**To be done:**
1. In the GeCo3 build and usage notes, which file contains the fast math functions used by the neural network and the mixer?
2. Retype the stretch of the GeCo3 notes from "GeCo3 depends on" through "reference file PT_C4.".
3. Continue the GeCo3 build and usage notes, picking up after their final sentence.

**Extract:**
■ ■ ■

GeCo3 depends on make
and gcc
.
cd src
make
Reference free:
# Compression of file BuEb, using level 1, learning rate 0.06 and 8 hidden nodes
./GeCo3 -l 1 -lr 0.06 -hs 8 BuEb
# Decompression
./GeDe3 BuEd.co
Referential:
# Compression of file GG_C4 using as reference file PT_C4.
./GeCo3 -rm 20:500:1:35:0.95/3:100:0.95 -rm 13:200:1:1:0.95/0:0:0 -rm 10:10:0:0:0.95/0:0:0 -lr 0.03 -hs 64 -r PT_C4 GG_C4
# Decompression
./GeDe3 -r PT_C4 GG_C4.co
A complete description of the parameters can be read by invoking:
./GeCo3 -h
./GeDe3 -h
The mixer interface and implementation is done in:
mix.h
mix.c
The neural network implementation used by the mixer is done in:
nn.h
nn.c
fastonebigheader.h
contains fast math functions, and is used by the neural network and the mixer.
NOTE: #include "defs.h"
should be removed from nn.h.
With these five files integrated into the project, the compressor now needs to #include "mix.h"
in the file where the mixing will occur.

■ ■ ■

**Data excerpts:**
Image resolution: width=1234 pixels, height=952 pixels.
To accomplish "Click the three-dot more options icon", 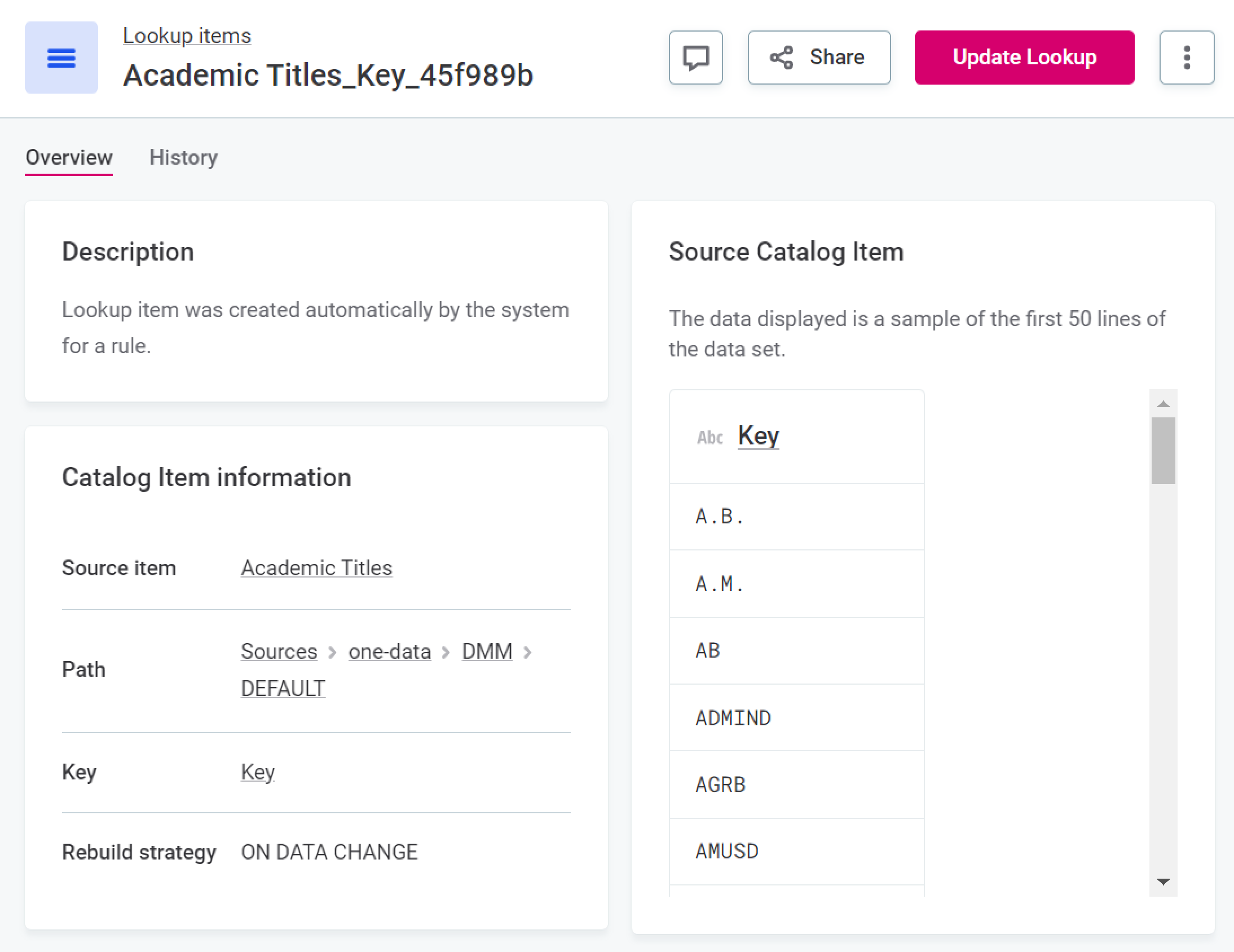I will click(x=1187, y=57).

■ ■ ■

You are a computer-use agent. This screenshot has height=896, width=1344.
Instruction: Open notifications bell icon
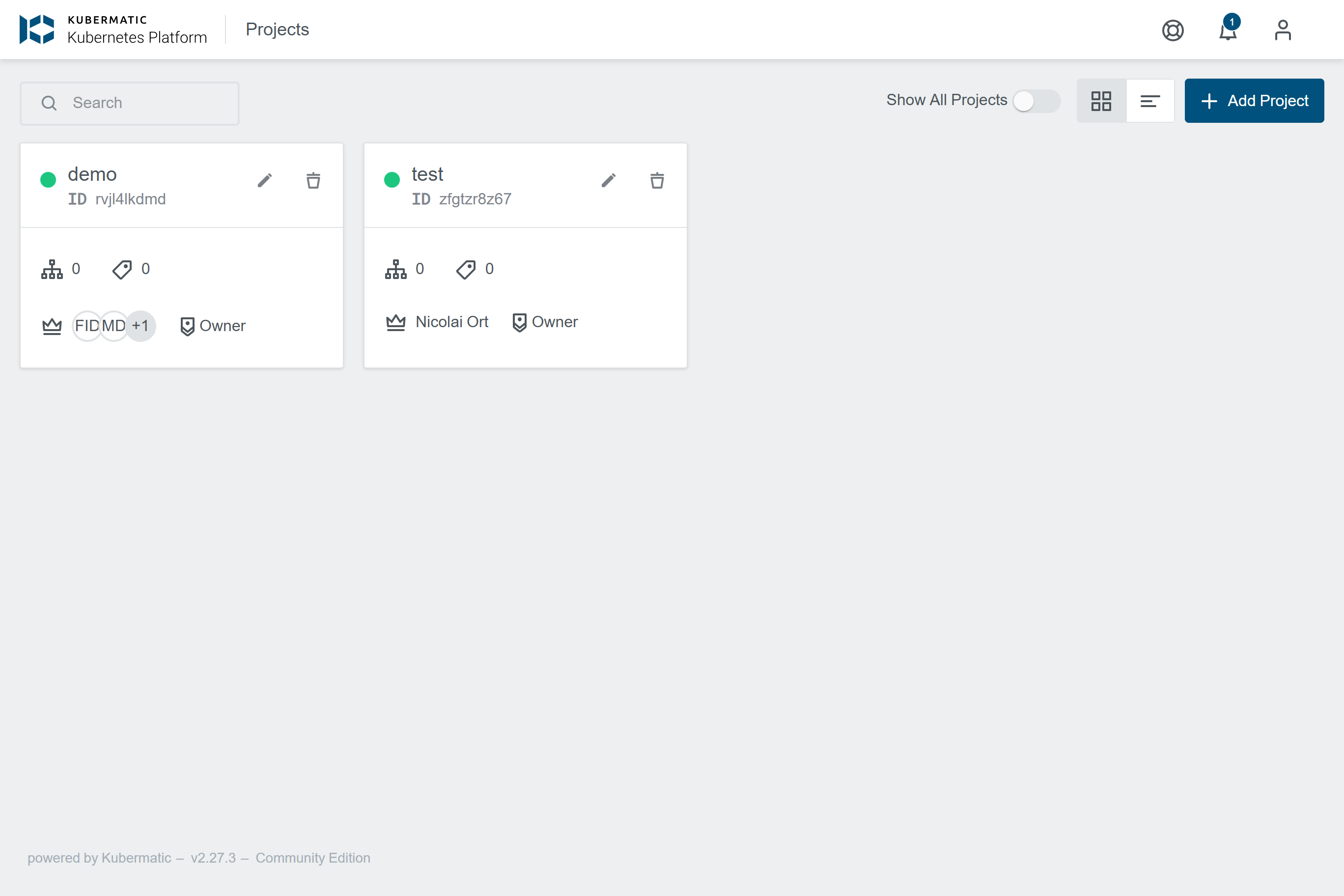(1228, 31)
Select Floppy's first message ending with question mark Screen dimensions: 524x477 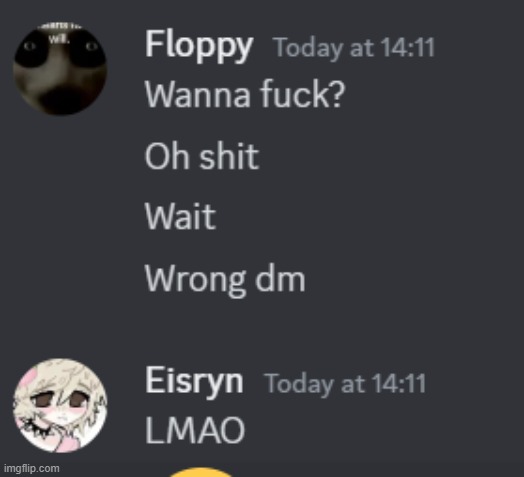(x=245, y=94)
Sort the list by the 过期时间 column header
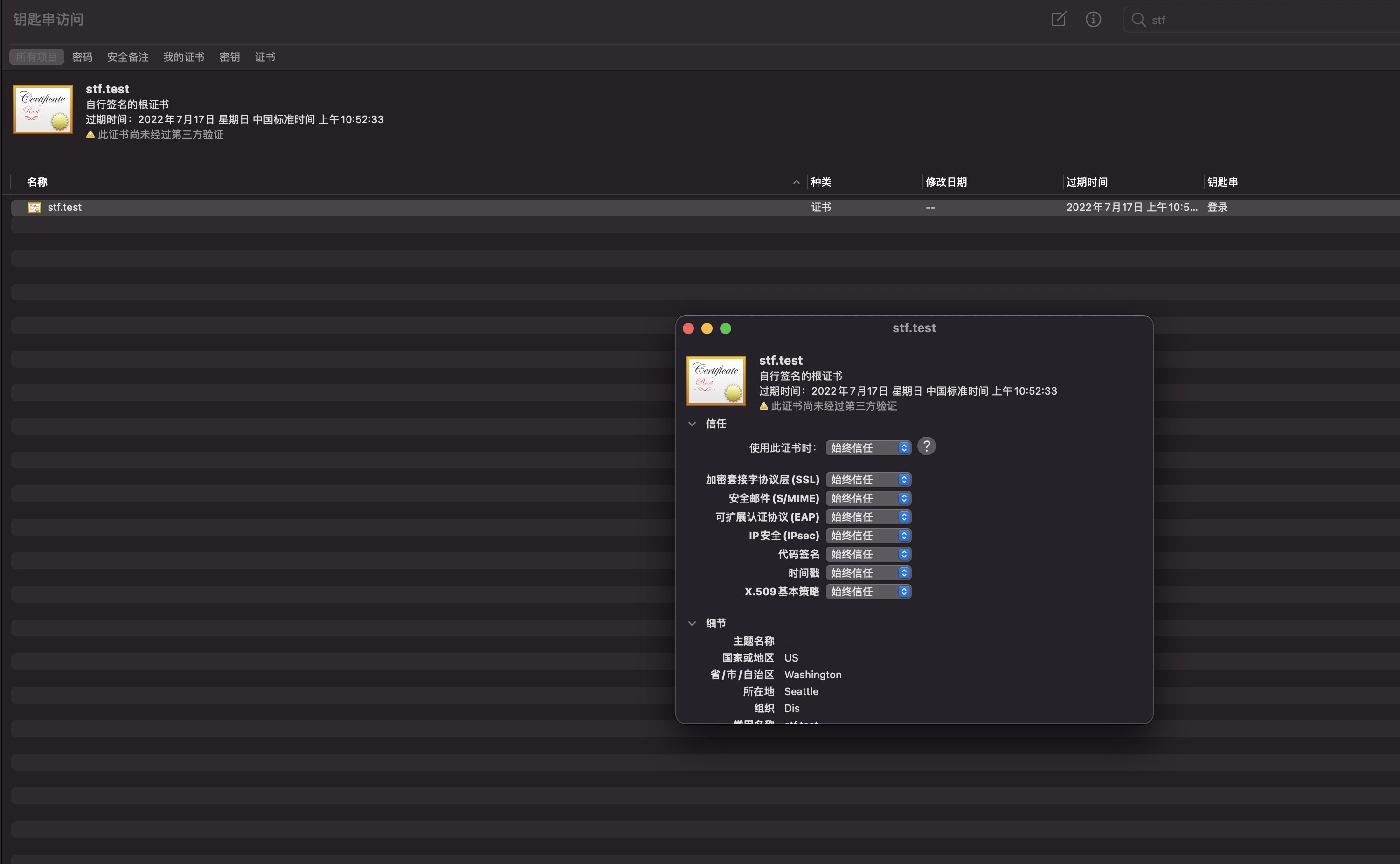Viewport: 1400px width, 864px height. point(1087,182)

■ ■ ■

**Responses to the tasks:**
1. fastonebigheader.h

2.
GeCo3 depends on make
and gcc
.
cd src
make
Reference free:
# Compression of file BuEb, using level 1, learning rate 0.06 and 8 hidden nodes
./GeCo3 -l 1 -lr 0.06 -hs 8 BuEb
# Decompression
./GeDe3 BuEd.co
Referential:
# Compression of file GG_C4 using as reference file PT_C4.

3.
The mixer is initialized with: mix_state_t *mxs = mix_init(NUMBER_OF_MODELS, ALPHABET_SIZE, NUMBER_OF_HIDDEN_NODES);
Every time a new symbol is seen the mixing is done with const float* y = mix(mxs, probs);
.
probs[MODEL_IDX][SYMBOL_IDX]
is a matrix with the probabilities (]0,1[) for each model and for each symbol in the alphabet. The return value contains the non-normalized probabilities for each symbol. One way of normalizing these probabilities is to divide each by the total sum.
Training must be done after invoking the mixing with mix_update_state(mxs, probs, sym, lr);
. Where sym
is the actual symbol seen encoded as an int [0, ALPHABET_SIZE[ andlr
is the learning rate.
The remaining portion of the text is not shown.